(Provided material begins)

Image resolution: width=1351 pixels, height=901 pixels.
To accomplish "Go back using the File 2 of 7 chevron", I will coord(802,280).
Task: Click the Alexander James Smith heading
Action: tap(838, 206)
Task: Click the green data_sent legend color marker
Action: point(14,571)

(Provided material ends)

# Prompt:
Make an exact transcription of the entries above.

# Answer:
Image resolution: width=1351 pixels, height=901 pixels.
To accomplish "Go back using the File 2 of 7 chevron", I will coord(802,280).
Task: Click the Alexander James Smith heading
Action: tap(838, 206)
Task: Click the green data_sent legend color marker
Action: point(14,571)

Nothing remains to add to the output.